For organisations that do not use an email signature solution like Crossware’s, rolling out changes to email signatures would traditionally require an IT employee to visit every device or ask individuals to update signatures themselves. 

“This not only introduces the risk of human error, it also takes up a significant amount of time for staff members who may not be familiar or confident with making the changes,” says Molyneux. “Even if it takes just half an hour, when you extend that out to every person in the business, it’s a lot of time that they have not spent on their actual job.” 

While there are many email signature solutions available on the market, Crossware has achieved several world-firsts that set it apart from its competition. For example, it has been named Microsoft’s Preferred Solution for Email Signatures. And the reason for this lies partially in the firm’s Email Signature Management for Enterprise Private Cloud, which is hosted in the customer’s own Microsoft Azure infrastructure.  

“Organisations have moved in their droves from on-premises Exchange boxes where they have to manage, patch and upgrade them, to the cloud where Microsoft manages all that,” says Molyneux. “The Enterprise Private Cloud solution is hosted in Microsoft’s data centres, but instead of it being under our subscription, it is under the customer’s subscription. This gives the customer a level of control and management that they may want for compliance, security and legality reasons. Other customers are happy for us to manage that though, and in that case, we will.” 

When Crossware came up with its original email signature solution for Office 365 in 2014, it was entering a market where every other product sent the email from Office 365 to the vendor’s cloud, which then sent it onto the recipient. 

“This can create major problems,” says Molyneux. “If we had implemented that same process into our services, the customer’s email would come to us and we would be responsible to deliver it to the end recipient. We are not our customers or their organisations. That is why it is so important to our customers that we have this ‘closed loop’ approach.” 

Crossware was the first business to come up with a solution that takes the email from Office 365, passes it through its service, adds the signature, and then routes it back into the customer’s Office 365 infrastructure. 
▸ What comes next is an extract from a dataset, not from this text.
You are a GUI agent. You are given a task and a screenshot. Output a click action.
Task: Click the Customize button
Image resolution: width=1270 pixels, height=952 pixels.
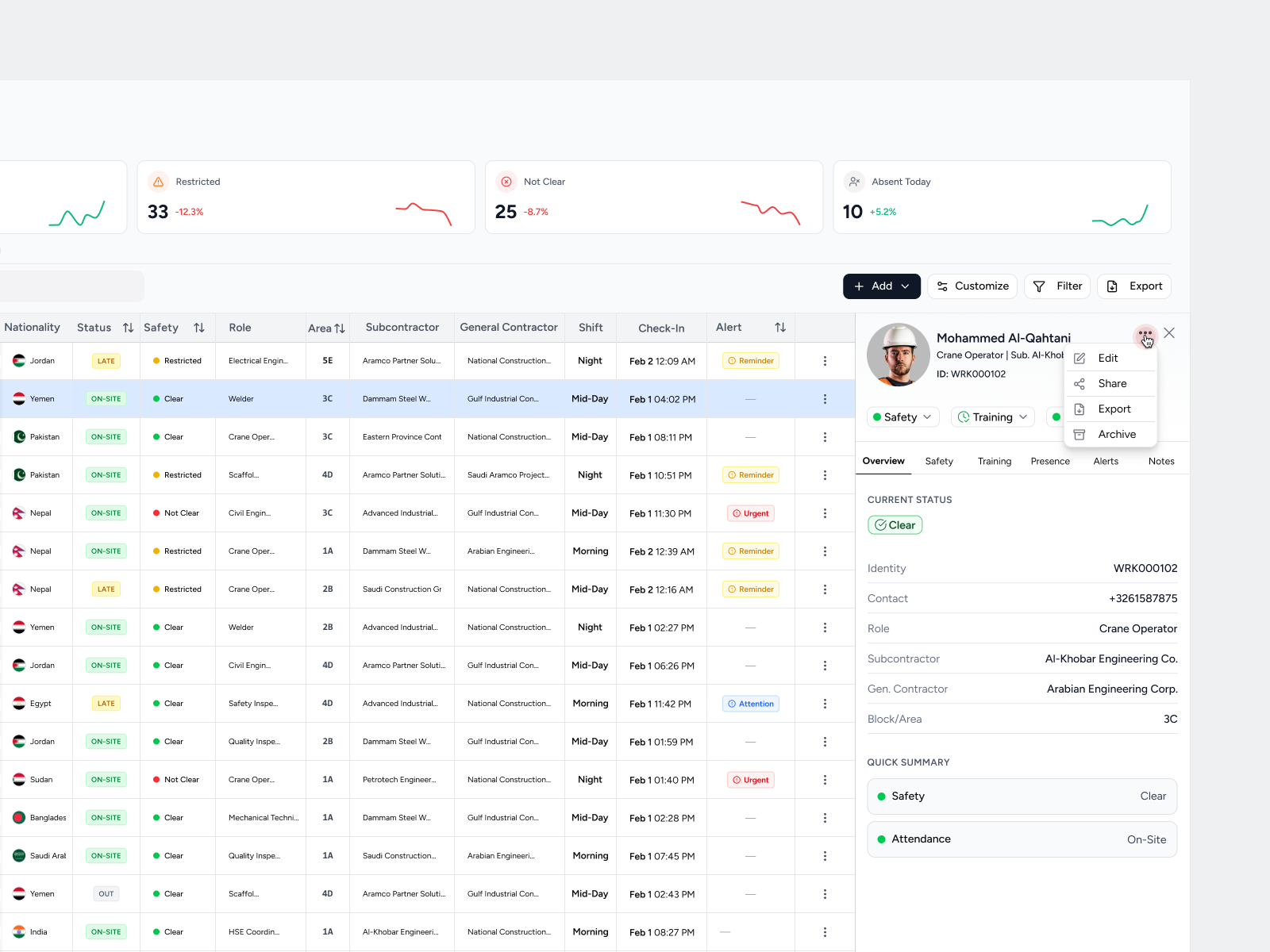(x=972, y=286)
“Every other competitor has now basically copied that framework,” says Molyneux. “We were the very first one to come up with this private enterprise solution where the email actually doesn’t go through the Crossware service, it goes through the customer’s own Azure service with the signature solution software in there. We even won an award from Microsoft because of that architecture – the team there loved how we had created that ‘closed loop’ because it protected their customers as well as our own.” 

Security, compliance and legality are not the only benefits that Crossware delivers to its customers. Molyneux believes that its solutions deliver real value in marketing. 

“An effective email signature solution puts the power of email marketing into the hands of the right people, such as the marketing or communications manager,” he explains. “Historically, you would need to engage with IT to make a change to a marketing banner, if you could make a change at all. With our products, marketing executives can log into a portal and update banners as and when they need to, without adding to the IT team’s list of jobs.” 

This can save time for staff in many ways, particularly as Crossware’s products enable users to preload and schedule marketing campaigns ahead of time. The firm also delivers what it calls ‘dynamic banners’ which can automatically be customised depending on various factors. 

“Say you have a company that is in the UK and in Germany and you were sending emails to UK customers,” says Molyneux. “You don’t want to send the German banner to a UK recipient. These dynamic banners can change depending on the location of the recipient, the time of day or even content in the email or subject line. We are working to deliver truly valuable products that help our clients provide better customer experiences and reap the rewards of doing so.”